> TASK DIRECTIONS
Each line below needs to be printed again exactly.

> DATA
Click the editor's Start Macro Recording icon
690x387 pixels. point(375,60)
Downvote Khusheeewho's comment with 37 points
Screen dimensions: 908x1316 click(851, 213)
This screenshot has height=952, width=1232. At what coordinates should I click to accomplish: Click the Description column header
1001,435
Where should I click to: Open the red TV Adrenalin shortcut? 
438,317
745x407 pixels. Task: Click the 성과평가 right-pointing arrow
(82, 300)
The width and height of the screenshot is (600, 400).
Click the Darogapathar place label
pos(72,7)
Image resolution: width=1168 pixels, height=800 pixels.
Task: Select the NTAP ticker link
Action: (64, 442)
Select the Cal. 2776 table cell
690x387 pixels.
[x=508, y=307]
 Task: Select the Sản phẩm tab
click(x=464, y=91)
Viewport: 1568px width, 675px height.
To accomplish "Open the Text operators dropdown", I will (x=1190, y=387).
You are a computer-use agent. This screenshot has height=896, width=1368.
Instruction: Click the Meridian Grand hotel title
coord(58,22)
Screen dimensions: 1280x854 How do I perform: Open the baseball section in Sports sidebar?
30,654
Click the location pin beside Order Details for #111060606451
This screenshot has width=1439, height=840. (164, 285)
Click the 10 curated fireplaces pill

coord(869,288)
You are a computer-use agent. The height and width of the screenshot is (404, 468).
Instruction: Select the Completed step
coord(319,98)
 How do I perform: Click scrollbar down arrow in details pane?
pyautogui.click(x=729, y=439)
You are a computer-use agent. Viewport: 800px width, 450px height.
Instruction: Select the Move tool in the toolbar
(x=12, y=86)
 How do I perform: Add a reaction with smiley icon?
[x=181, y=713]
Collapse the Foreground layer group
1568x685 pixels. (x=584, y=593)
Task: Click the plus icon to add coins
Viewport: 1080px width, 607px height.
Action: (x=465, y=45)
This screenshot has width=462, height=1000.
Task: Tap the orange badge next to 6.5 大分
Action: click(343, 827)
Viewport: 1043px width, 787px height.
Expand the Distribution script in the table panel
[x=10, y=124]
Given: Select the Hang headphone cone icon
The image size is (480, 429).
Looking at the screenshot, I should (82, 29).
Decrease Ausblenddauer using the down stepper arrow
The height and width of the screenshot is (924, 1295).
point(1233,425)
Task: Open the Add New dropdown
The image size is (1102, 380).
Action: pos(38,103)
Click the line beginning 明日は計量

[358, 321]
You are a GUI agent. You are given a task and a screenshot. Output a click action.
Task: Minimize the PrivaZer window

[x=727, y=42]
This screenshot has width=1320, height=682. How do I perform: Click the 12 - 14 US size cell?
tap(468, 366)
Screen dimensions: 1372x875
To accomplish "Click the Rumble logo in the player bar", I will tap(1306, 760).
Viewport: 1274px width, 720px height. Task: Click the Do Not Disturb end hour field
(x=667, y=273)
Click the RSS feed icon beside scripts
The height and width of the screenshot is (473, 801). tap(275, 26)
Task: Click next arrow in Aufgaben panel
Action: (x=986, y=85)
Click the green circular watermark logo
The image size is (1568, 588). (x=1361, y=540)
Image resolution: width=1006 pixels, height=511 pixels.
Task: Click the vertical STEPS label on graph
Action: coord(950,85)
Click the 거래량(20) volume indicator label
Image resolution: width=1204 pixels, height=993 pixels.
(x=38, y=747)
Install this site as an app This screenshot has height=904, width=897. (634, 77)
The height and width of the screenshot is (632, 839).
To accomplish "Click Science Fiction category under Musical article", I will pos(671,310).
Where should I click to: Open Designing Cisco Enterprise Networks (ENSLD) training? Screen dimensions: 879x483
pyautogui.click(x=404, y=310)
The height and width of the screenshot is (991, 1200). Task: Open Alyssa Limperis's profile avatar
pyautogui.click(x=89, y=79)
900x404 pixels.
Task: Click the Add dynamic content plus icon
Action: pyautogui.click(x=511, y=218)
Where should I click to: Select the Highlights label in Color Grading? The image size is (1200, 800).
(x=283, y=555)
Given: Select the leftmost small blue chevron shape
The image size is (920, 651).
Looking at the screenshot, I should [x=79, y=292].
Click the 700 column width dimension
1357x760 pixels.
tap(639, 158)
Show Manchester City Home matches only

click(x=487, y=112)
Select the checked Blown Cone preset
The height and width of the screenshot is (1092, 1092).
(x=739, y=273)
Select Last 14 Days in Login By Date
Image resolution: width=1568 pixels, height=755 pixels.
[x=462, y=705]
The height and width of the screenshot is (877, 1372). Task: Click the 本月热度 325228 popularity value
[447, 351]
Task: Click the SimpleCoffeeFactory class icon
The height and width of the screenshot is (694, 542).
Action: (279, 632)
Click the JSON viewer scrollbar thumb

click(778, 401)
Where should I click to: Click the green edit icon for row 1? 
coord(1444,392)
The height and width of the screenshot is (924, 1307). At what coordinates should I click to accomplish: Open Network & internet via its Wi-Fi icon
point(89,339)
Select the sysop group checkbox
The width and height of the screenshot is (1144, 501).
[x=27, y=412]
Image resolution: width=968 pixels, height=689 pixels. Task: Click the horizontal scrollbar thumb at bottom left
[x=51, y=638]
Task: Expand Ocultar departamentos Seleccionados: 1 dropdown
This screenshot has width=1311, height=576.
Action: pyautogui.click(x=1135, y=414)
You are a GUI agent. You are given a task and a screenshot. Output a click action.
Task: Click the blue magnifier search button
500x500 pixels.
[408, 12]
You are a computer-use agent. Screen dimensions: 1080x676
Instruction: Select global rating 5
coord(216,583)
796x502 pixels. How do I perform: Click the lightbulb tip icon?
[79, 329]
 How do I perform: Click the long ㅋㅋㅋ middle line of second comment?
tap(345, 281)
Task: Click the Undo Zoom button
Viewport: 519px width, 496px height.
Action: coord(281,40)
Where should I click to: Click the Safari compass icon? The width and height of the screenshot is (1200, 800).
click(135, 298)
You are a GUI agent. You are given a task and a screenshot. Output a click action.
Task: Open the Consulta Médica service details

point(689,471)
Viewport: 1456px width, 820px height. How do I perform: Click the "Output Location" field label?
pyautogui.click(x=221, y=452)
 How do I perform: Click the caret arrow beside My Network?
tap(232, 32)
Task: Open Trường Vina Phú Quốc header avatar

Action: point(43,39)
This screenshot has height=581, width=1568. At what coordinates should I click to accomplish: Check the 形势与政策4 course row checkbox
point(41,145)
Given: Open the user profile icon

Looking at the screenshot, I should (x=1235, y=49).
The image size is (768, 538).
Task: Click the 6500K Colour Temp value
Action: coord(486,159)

> OUTPUT OF THE EXERCISE
Click the editor's Start Macro Recording icon
690x387 pixels. point(375,60)
Downvote Khusheeewho's comment with 37 points
Screen dimensions: 908x1316 click(851, 213)
This screenshot has height=952, width=1232. At what coordinates should I click to accomplish: Click the Description column header
1001,435
Where should I click to: Open the red TV Adrenalin shortcut? 
438,317
745x407 pixels. Task: Click the 성과평가 right-pointing arrow
(82, 300)
The width and height of the screenshot is (600, 400).
Click the Darogapathar place label
pos(72,7)
Image resolution: width=1168 pixels, height=800 pixels.
Task: Select the NTAP ticker link
Action: (64, 442)
Select the Cal. 2776 table cell
690x387 pixels.
[x=508, y=307]
 Task: Select the Sản phẩm tab
click(x=464, y=91)
Viewport: 1568px width, 675px height.
To accomplish "Open the Text operators dropdown", I will (x=1190, y=387).
You are a computer-use agent. This screenshot has height=896, width=1368.
Instruction: Click the Meridian Grand hotel title
coord(58,22)
Screen dimensions: 1280x854 How do I perform: Open the baseball section in Sports sidebar?
30,654
Click the location pin beside Order Details for #111060606451
This screenshot has width=1439, height=840. (164, 285)
Click the 10 curated fireplaces pill

coord(869,288)
You are a computer-use agent. The height and width of the screenshot is (404, 468).
Instruction: Select the Completed step
coord(319,98)
 How do I perform: Click scrollbar down arrow in details pane?
pyautogui.click(x=729, y=439)
You are a computer-use agent. Viewport: 800px width, 450px height.
Instruction: Select the Move tool in the toolbar
(x=12, y=86)
 How do I perform: Add a reaction with smiley icon?
[x=181, y=713]
Collapse the Foreground layer group
1568x685 pixels. (x=584, y=593)
Task: Click the plus icon to add coins
Viewport: 1080px width, 607px height.
Action: (x=465, y=45)
This screenshot has width=462, height=1000.
Task: Tap the orange badge next to 6.5 大分
Action: click(343, 827)
Viewport: 1043px width, 787px height.
Expand the Distribution script in the table panel
[x=10, y=124]
Given: Select the Hang headphone cone icon
The image size is (480, 429).
Looking at the screenshot, I should (82, 29).
Decrease Ausblenddauer using the down stepper arrow
The height and width of the screenshot is (924, 1295).
point(1233,425)
Task: Open the Add New dropdown
The image size is (1102, 380).
Action: pos(38,103)
Click the line beginning 明日は計量

[358, 321]
You are a GUI agent. You are given a task and a screenshot. Output a click action.
Task: Minimize the PrivaZer window

[x=727, y=42]
This screenshot has width=1320, height=682. How do I perform: Click the 12 - 14 US size cell?
tap(468, 366)
Screen dimensions: 1372x875
To accomplish "Click the Rumble logo in the player bar", I will tap(1306, 760).
Viewport: 1274px width, 720px height. Task: Click the Do Not Disturb end hour field
(x=667, y=273)
Click the RSS feed icon beside scripts
The height and width of the screenshot is (473, 801). tap(275, 26)
Task: Click next arrow in Aufgaben panel
Action: (x=986, y=85)
Click the green circular watermark logo
The image size is (1568, 588). (x=1361, y=540)
Image resolution: width=1006 pixels, height=511 pixels.
Task: Click the vertical STEPS label on graph
Action: coord(950,85)
Click the 거래량(20) volume indicator label
Image resolution: width=1204 pixels, height=993 pixels.
(x=38, y=747)
Install this site as an app This screenshot has height=904, width=897. (634, 77)
The height and width of the screenshot is (632, 839).
To accomplish "Click Science Fiction category under Musical article", I will pos(671,310).
Where should I click to: Open Designing Cisco Enterprise Networks (ENSLD) training? Screen dimensions: 879x483
pyautogui.click(x=404, y=310)
The height and width of the screenshot is (991, 1200). Task: Open Alyssa Limperis's profile avatar
pyautogui.click(x=89, y=79)
900x404 pixels.
Task: Click the Add dynamic content plus icon
Action: pyautogui.click(x=511, y=218)
Where should I click to: Select the Highlights label in Color Grading? The image size is (1200, 800).
(x=283, y=555)
Given: Select the leftmost small blue chevron shape
The image size is (920, 651).
Looking at the screenshot, I should [x=79, y=292].
Click the 700 column width dimension
1357x760 pixels.
tap(639, 158)
Show Manchester City Home matches only

click(x=487, y=112)
Select the checked Blown Cone preset
The height and width of the screenshot is (1092, 1092).
(x=739, y=273)
Select Last 14 Days in Login By Date
Image resolution: width=1568 pixels, height=755 pixels.
[x=462, y=705]
The height and width of the screenshot is (877, 1372). Task: Click the 本月热度 325228 popularity value
[447, 351]
Task: Click the SimpleCoffeeFactory class icon
The height and width of the screenshot is (694, 542).
Action: (279, 632)
Click the JSON viewer scrollbar thumb

click(778, 401)
Where should I click to: Click the green edit icon for row 1? 
coord(1444,392)
The height and width of the screenshot is (924, 1307). At what coordinates should I click to accomplish: Open Network & internet via its Wi-Fi icon
point(89,339)
Select the sysop group checkbox
The width and height of the screenshot is (1144, 501).
[x=27, y=412]
Image resolution: width=968 pixels, height=689 pixels. Task: Click the horizontal scrollbar thumb at bottom left
[x=51, y=638]
Task: Expand Ocultar departamentos Seleccionados: 1 dropdown
This screenshot has width=1311, height=576.
Action: pyautogui.click(x=1135, y=414)
You are a GUI agent. You are given a task and a screenshot. Output a click action.
Task: Click the blue magnifier search button
500x500 pixels.
[408, 12]
You are a computer-use agent. Screen dimensions: 1080x676
Instruction: Select global rating 5
coord(216,583)
796x502 pixels. How do I perform: Click the lightbulb tip icon?
[79, 329]
 How do I perform: Click the long ㅋㅋㅋ middle line of second comment?
tap(345, 281)
Task: Click the Undo Zoom button
Viewport: 519px width, 496px height.
Action: coord(281,40)
Where should I click to: Click the Safari compass icon? The width and height of the screenshot is (1200, 800).
click(135, 298)
You are a GUI agent. You are given a task and a screenshot. Output a click action.
Task: Open the Consulta Médica service details

point(689,471)
Viewport: 1456px width, 820px height. How do I perform: Click the "Output Location" field label?
pyautogui.click(x=221, y=452)
 How do I perform: Click the caret arrow beside My Network?
tap(232, 32)
Task: Open Trường Vina Phú Quốc header avatar

Action: point(43,39)
This screenshot has height=581, width=1568. At what coordinates should I click to accomplish: Check the 形势与政策4 course row checkbox
point(41,145)
Given: Open the user profile icon

Looking at the screenshot, I should (x=1235, y=49).
The image size is (768, 538).
Task: Click the 6500K Colour Temp value
Action: coord(486,159)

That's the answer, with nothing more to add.